Assigned task
The span to repeat in the listing below runs from the line containing "Open 自定义 custom" to the line containing "You are a computer-use agent. 650x371 pixels.", inclusive. Repeat it exactly, and only it.

[[ Exercise data, beginning ]]

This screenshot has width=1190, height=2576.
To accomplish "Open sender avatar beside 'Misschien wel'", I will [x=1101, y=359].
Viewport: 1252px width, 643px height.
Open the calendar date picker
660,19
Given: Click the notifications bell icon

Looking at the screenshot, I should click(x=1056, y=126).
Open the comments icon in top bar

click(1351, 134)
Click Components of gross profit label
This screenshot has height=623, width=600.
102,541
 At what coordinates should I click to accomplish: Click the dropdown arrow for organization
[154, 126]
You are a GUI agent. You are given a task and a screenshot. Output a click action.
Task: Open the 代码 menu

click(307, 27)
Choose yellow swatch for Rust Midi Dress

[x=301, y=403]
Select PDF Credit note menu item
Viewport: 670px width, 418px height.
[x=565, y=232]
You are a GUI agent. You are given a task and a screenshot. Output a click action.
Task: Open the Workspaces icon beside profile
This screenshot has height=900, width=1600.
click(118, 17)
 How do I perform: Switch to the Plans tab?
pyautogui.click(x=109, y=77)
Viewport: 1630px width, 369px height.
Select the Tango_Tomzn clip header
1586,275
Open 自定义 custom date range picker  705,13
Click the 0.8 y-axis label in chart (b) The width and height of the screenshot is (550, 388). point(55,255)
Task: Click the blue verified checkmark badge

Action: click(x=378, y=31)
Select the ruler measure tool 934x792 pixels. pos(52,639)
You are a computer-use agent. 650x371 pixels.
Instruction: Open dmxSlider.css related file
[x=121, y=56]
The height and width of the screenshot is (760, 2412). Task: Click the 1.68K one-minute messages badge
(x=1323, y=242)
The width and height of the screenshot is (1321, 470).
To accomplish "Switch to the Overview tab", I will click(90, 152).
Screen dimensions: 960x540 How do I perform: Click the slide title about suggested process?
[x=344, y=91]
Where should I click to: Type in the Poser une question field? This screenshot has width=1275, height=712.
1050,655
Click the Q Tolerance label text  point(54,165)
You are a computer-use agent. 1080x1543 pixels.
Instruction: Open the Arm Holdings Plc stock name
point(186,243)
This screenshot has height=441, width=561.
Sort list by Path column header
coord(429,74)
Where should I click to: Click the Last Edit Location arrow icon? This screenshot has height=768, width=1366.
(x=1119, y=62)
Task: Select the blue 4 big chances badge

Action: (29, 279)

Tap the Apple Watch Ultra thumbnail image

[[ Exercise data, end ]]

Response
Open 自定义 custom date range picker  705,13
Click the 0.8 y-axis label in chart (b) The width and height of the screenshot is (550, 388). point(55,255)
Task: Click the blue verified checkmark badge

Action: click(x=378, y=31)
Select the ruler measure tool 934x792 pixels. pos(52,639)
You are a computer-use agent. 650x371 pixels.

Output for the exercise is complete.